Form: Purna avatara — the complete incarnation, in whom every divine attribute is present

Purpose

To uphold dharma at the close of Dvapara Yuga, to slay the asura kings led by Kamsa and Jarasandha, to teach the Bhagavad Gita to Arjuna on the battlefield of Kurukshetra, and to inaugurate the path of unconditional bhakti.

Demon / threat

Kamsa of Mathura, Jarasandha of Magadha, Shishupala, Narakasura, and the Kaurava adharma led by Duryodhana

Weapons

  • Sudarshana Chakra
  • Kaumodaki gada
  • Panchajanya shankha
  • Sharanga bow

Consort

Rukmini, Satyabhama, and eight queens at Dwarka; Radha as eternal beloved at Vrindavan

Associated tirthas

  • Mathura (birthplace)
  • Vrindavan (childhood)
  • Govardhan
  • Dwarka
  • Kurukshetra (Gita)
  • Jagannath Puri
  • Udupi

Story

Born to Devaki and Vasudeva in a Mathura prison at midnight on Janmashtami, Krishna was smuggled to Gokul where he was raised as the son of Nanda and Yashoda.
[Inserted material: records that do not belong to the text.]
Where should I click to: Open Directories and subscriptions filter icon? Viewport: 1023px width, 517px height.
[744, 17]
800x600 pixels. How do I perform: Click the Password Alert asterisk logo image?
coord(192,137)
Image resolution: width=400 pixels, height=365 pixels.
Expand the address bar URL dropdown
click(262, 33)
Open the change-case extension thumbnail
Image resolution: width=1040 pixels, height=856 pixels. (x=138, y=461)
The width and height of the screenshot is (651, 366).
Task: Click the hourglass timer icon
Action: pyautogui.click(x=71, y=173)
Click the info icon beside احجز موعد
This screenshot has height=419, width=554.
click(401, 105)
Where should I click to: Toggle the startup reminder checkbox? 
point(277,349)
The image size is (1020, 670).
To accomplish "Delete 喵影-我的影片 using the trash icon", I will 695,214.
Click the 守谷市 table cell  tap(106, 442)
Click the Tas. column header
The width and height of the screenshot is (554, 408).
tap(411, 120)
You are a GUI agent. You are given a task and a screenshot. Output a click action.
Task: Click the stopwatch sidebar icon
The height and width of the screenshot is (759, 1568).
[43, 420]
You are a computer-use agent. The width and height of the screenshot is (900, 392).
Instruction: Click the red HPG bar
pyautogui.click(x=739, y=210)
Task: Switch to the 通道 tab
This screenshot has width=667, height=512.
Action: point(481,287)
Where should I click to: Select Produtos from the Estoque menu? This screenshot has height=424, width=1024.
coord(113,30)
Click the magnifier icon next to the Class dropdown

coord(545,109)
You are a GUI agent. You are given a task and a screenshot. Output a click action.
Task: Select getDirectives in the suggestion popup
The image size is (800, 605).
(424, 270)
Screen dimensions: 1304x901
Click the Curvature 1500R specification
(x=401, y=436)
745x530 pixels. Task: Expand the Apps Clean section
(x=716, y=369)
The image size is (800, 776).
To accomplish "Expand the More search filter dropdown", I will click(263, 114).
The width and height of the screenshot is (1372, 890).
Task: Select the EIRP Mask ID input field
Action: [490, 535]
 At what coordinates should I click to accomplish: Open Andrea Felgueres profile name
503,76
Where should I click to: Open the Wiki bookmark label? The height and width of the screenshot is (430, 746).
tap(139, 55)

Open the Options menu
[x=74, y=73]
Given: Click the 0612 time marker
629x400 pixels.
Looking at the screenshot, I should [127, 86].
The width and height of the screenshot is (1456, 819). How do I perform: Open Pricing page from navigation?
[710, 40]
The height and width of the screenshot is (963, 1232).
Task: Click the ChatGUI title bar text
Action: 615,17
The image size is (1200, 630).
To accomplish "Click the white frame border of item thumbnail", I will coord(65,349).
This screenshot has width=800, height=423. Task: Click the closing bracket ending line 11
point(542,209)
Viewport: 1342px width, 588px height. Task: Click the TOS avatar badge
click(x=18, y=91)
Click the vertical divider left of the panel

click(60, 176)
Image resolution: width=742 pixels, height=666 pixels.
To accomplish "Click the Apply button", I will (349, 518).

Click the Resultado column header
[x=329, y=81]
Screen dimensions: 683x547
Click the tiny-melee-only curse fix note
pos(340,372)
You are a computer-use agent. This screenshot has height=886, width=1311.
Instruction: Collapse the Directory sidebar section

His childhood lila in Vrindavan — stealing butter, dancing with the gopis, lifting Mount Govardhan — is the textual centre of north-Indian bhakti. As a youth he returned to Mathura, slew his uncle Kamsa, established his kingdom at Dwarka, and at the close of Dvapara Yuga stood at Kurukshetra as Arjuna's charioteer and spoke the seven-hundred-verse Bhagavad Gita, the most important single discourse in living Hindu thought. Vaishnava tradition regards him not as one avatara among many but as svayam bhagavan — God himself.

Key teaching

Surrender every action, every fruit, every relationship to me — sarva-dharman parityajya mam ekam sharanam vraja. Bhakti is the highest yoga.

Principal scripture

Bhagavad Gita, Bhagavata Purana (especially books 10–11), Mahabharata, Harivamsa

Modern relevance

The Bhagavad Gita is the single most widely-read Hindu text in modern times. Janmashtami, Holi (Krishna lila), and the Jagannath Rath Yatra are pan-Indian festivals. ISKCON has carried Krishna-bhakti to every continent.